Prier, c'est servir, et aider.

Dhuoda se sert de l'arithmétique sacrée pour spéculer sur les nombres et trouve un certain plaisir à énoncer les étymologies.

Une invitation est faîte à Guillaume, son fils, pour  réfléchir sur sa bonne conduite à tenir à la cour royale, ce  qui ne peut que lui être profitable pour son corps et son âme, puisque l'on vit sur deux plans, que l'on sert sur deux plans, à soi-même et aux autres.  Il y a donc forcément  deux naissances : l'une charnelle, l'autre spirituelle par le baptême ce qui entraîne forcément deux morts. Toute la délicatesse maternelle de Dhuoda pour convier son fils à se pencher sur les mystères de la mort physique et celle de l'âme.

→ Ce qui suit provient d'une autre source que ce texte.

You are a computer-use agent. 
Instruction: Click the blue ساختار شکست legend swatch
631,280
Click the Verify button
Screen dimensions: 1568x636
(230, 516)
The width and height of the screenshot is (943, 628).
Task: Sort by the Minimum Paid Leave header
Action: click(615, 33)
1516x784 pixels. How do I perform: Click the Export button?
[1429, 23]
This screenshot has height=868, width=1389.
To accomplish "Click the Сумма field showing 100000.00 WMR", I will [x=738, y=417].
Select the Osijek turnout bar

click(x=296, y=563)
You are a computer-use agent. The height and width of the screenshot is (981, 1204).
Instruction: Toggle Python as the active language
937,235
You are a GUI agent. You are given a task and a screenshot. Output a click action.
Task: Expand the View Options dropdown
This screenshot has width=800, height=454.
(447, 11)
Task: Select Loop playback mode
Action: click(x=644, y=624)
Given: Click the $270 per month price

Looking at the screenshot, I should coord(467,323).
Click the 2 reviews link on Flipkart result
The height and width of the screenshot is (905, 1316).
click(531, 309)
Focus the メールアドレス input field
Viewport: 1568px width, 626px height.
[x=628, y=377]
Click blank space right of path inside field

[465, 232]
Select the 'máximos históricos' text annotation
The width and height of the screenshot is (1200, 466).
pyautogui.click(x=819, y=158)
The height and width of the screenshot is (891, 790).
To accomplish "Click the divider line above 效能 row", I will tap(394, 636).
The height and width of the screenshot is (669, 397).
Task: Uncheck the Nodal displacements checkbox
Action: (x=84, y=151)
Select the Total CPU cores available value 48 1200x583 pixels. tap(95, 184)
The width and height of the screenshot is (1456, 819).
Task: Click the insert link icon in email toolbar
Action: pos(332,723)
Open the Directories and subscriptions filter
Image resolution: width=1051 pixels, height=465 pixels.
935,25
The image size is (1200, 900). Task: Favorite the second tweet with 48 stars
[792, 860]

La vie n'est-elle pas une intense et assidue préparation à la mort ?

Un passage du Livre de Job d’ailleurs le souligne en désignant la vie en terme de « combat spirituel»

Mais... entre les lignes, la détresse d'une mère redoutant de ne plus revoir ses enfants de son vivant.

« Je pleure en faisant un retour sur moi-même.. »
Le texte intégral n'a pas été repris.